A 42 year old man was found to have a paradoxical embolism in the systemic arterial circulation, in the setting of pulmonary embolism and deep vein thrombosis (DVT) in the lower extremities.
Paradoxical embolism and intracardiac shunt should be immediately considered in a patient with pulmonary embolism and systemic arterial embolism. Diagnostic modalities included arteriogram and saline contrast echocardiography. Closure of intracardiac shunt is needed for patients who are at risk for recurrent embolic events.
Coexistence of pulmonary embolism and systemic arterial embolism indicates the presence of paradoxical embolism, which suggests a diagnosis of an intracardiac defect. The most common intracardiac defect associated with paradoxical embolism is patent foramen ovale (PFO), which has been described in 25–30 percent of individuals . Most patients with a patent foramen ovale (PFO) remain asymptomatic. Under normal physiological conditions, patent foramen ovale (PFO) allows a small amount of L-R shunt without causing significant hemodynamic change. However, in the setting of increased right atrial pressure, significant right to left shunt can occur and lead to paradoxical embolism. The most important potential clinical manifestation due to a paradoxical embolism is ischemic stroke. There have been few reports of paradoxical emboli in systemic circulation coexistent with PE, deep vein thrombosis (DVT) and hypercoagulable state.
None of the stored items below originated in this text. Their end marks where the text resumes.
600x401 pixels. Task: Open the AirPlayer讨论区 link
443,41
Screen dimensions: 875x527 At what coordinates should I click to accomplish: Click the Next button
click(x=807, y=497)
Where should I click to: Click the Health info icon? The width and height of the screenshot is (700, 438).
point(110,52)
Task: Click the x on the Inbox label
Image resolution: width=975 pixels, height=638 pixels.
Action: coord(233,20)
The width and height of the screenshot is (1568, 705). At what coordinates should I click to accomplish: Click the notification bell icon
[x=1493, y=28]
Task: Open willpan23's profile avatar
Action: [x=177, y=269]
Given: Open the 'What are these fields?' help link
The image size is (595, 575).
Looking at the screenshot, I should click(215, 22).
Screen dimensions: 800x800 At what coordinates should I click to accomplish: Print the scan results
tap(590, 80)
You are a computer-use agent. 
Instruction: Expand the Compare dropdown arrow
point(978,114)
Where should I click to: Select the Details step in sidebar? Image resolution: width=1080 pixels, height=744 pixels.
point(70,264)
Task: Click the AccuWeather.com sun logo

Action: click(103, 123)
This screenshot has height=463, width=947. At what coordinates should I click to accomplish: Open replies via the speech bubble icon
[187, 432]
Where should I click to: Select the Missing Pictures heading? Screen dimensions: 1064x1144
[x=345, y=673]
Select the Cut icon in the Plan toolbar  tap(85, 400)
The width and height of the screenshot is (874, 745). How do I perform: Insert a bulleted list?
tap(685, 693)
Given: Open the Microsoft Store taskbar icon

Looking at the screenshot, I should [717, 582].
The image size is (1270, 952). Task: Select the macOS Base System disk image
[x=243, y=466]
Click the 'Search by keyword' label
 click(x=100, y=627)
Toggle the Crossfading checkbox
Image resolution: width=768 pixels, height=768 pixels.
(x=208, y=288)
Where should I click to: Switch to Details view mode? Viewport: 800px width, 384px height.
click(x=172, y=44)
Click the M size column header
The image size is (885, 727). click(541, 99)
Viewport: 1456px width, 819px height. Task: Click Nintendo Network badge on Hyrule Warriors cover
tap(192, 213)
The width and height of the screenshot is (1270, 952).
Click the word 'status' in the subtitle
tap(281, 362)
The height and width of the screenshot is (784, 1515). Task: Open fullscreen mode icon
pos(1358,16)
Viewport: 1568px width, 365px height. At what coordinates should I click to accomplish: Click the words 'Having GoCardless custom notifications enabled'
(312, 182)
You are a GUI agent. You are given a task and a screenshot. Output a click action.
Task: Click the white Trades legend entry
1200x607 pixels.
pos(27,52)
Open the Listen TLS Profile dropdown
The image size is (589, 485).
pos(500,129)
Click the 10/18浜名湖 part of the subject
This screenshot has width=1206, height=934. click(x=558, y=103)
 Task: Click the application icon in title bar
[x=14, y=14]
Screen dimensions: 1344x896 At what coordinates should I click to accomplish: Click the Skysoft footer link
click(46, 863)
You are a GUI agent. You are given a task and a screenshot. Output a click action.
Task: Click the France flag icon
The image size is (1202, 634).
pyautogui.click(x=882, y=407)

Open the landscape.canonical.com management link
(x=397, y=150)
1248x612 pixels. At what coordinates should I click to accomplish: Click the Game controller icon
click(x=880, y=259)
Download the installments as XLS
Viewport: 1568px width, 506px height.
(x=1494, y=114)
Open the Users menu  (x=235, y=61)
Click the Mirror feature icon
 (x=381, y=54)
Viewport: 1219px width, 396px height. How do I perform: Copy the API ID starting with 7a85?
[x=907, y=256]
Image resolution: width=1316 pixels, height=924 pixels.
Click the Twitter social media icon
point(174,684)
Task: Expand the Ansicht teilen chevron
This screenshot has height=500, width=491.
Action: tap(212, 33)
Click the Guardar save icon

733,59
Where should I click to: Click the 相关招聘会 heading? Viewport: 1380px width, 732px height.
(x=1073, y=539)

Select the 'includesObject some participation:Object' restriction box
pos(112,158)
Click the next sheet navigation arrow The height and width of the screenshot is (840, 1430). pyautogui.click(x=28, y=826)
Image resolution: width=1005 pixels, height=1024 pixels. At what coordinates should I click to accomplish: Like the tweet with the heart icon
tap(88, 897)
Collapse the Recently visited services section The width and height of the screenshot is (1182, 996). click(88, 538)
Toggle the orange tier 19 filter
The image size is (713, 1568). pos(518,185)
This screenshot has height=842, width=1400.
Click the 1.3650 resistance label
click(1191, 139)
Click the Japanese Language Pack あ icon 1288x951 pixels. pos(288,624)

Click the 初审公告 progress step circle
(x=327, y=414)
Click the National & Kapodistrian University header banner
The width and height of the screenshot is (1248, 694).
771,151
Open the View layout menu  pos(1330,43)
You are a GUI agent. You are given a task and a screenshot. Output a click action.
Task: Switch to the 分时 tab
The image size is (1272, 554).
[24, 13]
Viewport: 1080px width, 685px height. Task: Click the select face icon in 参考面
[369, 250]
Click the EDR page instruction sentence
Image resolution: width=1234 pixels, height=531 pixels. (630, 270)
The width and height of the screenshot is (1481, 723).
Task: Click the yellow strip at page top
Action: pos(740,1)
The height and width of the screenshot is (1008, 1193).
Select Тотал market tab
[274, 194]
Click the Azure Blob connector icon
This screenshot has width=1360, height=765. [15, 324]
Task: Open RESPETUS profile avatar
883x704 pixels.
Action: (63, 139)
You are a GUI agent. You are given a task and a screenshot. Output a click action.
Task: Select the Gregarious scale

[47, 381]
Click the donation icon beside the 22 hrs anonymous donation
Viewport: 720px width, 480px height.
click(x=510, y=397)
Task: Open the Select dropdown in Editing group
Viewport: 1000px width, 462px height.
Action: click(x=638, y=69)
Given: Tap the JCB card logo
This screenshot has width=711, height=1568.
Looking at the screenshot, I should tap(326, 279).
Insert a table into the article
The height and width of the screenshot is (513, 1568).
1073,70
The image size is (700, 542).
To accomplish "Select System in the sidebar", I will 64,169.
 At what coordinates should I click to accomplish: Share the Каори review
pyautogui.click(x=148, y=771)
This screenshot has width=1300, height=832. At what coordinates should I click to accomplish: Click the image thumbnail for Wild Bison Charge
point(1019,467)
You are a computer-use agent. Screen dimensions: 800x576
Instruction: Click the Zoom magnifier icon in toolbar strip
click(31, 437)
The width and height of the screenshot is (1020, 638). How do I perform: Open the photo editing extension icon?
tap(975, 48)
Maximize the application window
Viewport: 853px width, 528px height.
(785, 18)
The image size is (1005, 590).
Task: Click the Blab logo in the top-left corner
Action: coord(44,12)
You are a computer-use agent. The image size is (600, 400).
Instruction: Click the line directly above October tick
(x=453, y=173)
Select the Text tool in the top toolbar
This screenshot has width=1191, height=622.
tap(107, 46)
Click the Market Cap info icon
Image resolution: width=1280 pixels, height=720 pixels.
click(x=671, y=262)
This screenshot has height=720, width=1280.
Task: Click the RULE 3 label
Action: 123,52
The most frequently cited criteria for the diagnosis of paradoxical embolism are:
1). Embolism in arterial system that is not originated from left heart or from the arterial system itself. 2). Abnormal communication between the arterial and venous systems as evidenced by imaging tests. 3). Presence of venous thrombosis or embolism in the form of deep vein thrombosis or pulmonary embolism. 4). Increased right sided pressure which contributes right to left shunting, be it transient or longstanding .
A case of DVT, resultant subacute PE leading to pulmonary hypertension, right to left shunt via patent foramen ovale (PFO) causing paradoxical embolus in the aorta is described. The patient was successfully treated with emergent thrombectomy of aorta, IVC filter placement and anticoagulation.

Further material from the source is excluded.